I would also mention that on darwin `nix run` seems to work out of the box with opengl apps - for visibility

--SomeoneSerge (talk) 21:46, 17 March 2022 (UTC)


cudnn

We need a section that clarifies the correspondence between cudnn and cudatoolkit, as well as how to properly override these in applications. The cudnn-vs-cudatoolkit problem is that we now how multiple static attributes of the form `cudnn_${cudnnVer}_cudatoolkit_${cudaVer}`, which may cause confusion. For example, we package cudatoolkit=11.6 (and our users may choose to build e.g. pytorch against cudatoolkit 11.6), but there's no cudnn_X_cudatoolkit_11_6 attribute. Refer to this issue: https://github.com/NixOS/nixpkgs/pull/164338

Another aspect of the problem is in overriding downstream derivations, that take as inputs both cudnn and cudatoolkit. For example, (speaking of nixpkgs-21.11) when a user overrides pytorch to use cudatoolkit_11, the build fails because pytorch gets two conflicting versions of cuda: cudatoolkit_11 from the user, and cudatoolkit_10 through the dependency on cudnn. Until we've fixed these issues on nixpkgs, we should at least make them and the workarounds visible to the users to reduce frustration. See e.g. https://discourse.nixos.org/t/cant-get-pytorch-to-recognise-override/12082

--SomeoneSerge (talk) 21:58, 17 March 2022 (UTC)


some old sections without a signature - cleanup?

I have a few issues with the By making a FHS user env section

first of some characters get replaced by html entities which makes it annoying to copy the example and I'm not sure how to avoid that when editing the page, specifically <nixpkgs>. Strangely I can't recreate this behavior here.

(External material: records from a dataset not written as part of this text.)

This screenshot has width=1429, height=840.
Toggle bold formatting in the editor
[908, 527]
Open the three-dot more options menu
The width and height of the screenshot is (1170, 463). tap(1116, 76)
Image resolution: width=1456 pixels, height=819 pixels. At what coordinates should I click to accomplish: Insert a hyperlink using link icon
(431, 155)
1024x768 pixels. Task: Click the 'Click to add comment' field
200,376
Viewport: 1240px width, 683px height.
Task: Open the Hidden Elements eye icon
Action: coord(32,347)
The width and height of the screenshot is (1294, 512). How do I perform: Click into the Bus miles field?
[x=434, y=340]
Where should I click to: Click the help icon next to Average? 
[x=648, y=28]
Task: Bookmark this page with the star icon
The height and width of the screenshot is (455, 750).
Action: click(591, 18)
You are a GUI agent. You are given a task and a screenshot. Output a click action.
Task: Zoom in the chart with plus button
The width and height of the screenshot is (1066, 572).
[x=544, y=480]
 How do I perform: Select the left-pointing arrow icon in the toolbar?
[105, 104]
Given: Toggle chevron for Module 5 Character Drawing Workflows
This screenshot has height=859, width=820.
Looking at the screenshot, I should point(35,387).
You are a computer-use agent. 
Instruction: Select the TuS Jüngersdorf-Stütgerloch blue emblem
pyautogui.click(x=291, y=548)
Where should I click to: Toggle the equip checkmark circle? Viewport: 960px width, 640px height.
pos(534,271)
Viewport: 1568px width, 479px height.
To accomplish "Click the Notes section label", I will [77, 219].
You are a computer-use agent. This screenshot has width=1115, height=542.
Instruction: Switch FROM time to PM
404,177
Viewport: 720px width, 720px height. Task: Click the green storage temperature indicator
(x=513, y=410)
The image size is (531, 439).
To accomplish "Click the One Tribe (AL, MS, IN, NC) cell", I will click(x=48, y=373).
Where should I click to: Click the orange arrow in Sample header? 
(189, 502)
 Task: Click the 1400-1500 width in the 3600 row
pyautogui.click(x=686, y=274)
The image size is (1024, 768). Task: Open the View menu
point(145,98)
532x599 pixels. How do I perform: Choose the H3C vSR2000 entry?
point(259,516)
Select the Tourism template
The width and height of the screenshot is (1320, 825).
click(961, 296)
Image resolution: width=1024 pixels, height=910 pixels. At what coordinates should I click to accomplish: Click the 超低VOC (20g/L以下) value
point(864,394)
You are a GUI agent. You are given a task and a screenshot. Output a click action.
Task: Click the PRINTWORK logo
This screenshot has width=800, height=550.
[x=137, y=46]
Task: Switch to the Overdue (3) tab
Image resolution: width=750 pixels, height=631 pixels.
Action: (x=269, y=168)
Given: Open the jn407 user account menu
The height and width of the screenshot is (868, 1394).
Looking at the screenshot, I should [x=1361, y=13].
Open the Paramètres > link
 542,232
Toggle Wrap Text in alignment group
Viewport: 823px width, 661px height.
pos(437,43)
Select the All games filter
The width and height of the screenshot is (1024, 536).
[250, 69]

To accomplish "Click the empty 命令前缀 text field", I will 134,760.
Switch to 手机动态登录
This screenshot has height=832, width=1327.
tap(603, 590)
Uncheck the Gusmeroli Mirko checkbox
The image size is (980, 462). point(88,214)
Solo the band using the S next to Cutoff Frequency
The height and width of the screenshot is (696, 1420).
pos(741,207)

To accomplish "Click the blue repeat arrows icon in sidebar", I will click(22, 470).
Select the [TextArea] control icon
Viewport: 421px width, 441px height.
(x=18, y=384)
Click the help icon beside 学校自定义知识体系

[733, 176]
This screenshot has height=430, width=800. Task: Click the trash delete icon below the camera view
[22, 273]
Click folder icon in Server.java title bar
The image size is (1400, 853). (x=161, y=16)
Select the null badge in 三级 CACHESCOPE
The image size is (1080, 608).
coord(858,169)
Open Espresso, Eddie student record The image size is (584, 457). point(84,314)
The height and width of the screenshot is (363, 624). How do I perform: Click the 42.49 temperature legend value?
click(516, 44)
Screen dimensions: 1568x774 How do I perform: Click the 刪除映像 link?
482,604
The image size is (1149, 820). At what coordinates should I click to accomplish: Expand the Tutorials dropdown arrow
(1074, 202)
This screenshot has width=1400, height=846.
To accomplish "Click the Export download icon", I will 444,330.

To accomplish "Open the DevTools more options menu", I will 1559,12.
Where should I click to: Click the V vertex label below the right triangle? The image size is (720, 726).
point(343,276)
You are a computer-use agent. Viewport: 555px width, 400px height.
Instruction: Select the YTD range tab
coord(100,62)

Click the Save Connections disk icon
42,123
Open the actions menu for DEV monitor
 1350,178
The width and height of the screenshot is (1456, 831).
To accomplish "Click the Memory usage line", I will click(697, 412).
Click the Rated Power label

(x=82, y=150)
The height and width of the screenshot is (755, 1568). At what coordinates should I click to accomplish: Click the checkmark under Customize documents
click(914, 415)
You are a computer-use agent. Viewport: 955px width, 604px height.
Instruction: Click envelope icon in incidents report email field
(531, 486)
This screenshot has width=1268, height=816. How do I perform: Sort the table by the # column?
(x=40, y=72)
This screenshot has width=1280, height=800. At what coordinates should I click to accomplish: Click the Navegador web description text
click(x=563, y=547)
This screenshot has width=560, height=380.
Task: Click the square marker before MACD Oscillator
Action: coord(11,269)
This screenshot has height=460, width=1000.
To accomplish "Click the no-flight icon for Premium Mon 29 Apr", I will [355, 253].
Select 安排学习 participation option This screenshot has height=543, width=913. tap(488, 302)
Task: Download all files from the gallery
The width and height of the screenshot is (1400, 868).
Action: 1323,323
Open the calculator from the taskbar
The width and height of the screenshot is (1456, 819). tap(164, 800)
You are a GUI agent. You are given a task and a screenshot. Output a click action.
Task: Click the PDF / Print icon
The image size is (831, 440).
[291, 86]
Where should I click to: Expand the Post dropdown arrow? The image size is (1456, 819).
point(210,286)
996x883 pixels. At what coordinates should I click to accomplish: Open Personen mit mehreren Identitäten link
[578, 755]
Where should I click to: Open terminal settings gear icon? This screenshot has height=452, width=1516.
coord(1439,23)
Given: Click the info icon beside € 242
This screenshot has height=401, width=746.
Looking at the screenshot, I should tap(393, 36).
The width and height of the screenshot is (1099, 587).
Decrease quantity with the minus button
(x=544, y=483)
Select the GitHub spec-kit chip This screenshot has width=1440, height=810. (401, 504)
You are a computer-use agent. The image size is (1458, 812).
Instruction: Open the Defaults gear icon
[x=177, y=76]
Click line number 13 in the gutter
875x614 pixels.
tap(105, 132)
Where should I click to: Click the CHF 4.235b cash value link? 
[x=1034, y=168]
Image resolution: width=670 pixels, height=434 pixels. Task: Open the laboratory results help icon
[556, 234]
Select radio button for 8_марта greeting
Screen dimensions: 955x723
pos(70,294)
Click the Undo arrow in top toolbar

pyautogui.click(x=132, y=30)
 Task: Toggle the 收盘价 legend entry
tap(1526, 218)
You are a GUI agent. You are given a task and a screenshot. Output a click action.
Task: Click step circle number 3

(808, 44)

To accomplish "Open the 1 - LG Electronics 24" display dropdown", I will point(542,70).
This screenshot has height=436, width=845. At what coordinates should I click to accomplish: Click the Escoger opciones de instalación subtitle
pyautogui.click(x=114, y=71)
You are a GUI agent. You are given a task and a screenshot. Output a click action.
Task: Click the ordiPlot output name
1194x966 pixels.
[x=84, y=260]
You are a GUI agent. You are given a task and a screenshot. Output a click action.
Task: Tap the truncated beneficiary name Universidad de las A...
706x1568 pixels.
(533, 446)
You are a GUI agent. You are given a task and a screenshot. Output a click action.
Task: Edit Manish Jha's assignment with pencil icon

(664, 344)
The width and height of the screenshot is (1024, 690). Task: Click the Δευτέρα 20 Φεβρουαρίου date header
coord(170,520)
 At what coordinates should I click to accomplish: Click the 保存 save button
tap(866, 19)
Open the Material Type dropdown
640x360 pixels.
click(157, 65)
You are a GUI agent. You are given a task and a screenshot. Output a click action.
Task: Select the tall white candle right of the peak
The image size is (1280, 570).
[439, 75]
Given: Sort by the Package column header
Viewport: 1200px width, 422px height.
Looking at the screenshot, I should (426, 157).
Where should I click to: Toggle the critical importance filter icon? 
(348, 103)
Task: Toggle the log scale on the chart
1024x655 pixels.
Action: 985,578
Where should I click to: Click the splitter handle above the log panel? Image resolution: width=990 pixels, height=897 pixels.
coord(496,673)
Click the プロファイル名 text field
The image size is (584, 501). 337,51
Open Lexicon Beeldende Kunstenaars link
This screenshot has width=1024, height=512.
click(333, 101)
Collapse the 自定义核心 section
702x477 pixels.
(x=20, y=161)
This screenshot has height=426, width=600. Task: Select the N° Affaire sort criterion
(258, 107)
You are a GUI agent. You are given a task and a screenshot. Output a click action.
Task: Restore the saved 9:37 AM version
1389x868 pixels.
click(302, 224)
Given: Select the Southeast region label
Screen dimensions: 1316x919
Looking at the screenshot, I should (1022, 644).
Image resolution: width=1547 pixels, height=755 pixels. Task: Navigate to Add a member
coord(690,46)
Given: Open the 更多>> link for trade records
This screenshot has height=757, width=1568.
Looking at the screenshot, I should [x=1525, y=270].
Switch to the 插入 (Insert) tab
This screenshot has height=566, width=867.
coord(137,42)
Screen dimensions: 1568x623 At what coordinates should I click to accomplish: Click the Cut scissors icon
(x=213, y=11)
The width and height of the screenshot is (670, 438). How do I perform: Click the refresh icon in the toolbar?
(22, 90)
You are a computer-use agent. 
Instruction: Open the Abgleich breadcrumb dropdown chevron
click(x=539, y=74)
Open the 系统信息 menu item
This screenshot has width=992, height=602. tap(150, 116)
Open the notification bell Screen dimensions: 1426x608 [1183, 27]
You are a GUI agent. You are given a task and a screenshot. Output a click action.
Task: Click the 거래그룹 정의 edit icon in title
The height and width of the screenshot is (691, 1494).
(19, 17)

Furthermore I changed the file like so:

Breeze-text-x-plain.png
cuda-fsh.nix
{ pkgs ? import &lt;nixpkgs&gt; {} }:

let fhs = pkgs.buildFHSUserEnv {
        name = "cuda-env";
        targetPkgs = pkgs: with pkgs;
               [ git
                 gitRepo
                 gnupg
                 autoconf
                 curl
                 procps
                 gnumake
                 gcc7
                 utillinux
                 m4
                 gperf
                 unzip
                 cudatoolkit
                 linuxPackages.nvidia_x11
                 libGLU
                 libGL
		 xorg.libXi xorg.libXmu freeglut
                 xorg.libXext xorg.libX11 xorg.libXv xorg.libXrandr zlib 
		 ncurses5
		 stdenv.cc
		 binutils
                ];
          multiPkgs = pkgs: with pkgs; [ zlib ];
          runScript = "bash";
          profile = ''
                  export CUDA_PATH=${pkgs.cudatoolkit}
                  export PATH=$CUDA_PATH:$PATH
                  # export LD_LIBRARY_PATH=${pkgs.linuxPackages.nvidia_x11}/lib
		  export EXTRA_LDFLAGS="-L/lib -L${pkgs.linuxPackages.nvidia_x11}/lib"
		  export EXTRA_CCFLAGS="-I/usr/include"
            '';
          };
in pkgs.stdenv.mkDerivation {
   name = "cuda-env-shell";
   nativeBuildInputs = [ fhs ];
   shellHook = "exec cuda-env";
}


adding gcc7 since it otherwise nvcc wouldn't work and adding

export PATH=$CUDA_PATH:$PATH

since otherwise cicc wouldn't be found

Also LIBGLU_combined has been removed since 20.03, see https://github.com/NixOS/nixpkgs/pull/73261#issue-339663290


moritz: libGLU_combined should be replaced with libGL and libGLU. I'm fairly new with all this, so I don't dare to edit any wikipages as of yet.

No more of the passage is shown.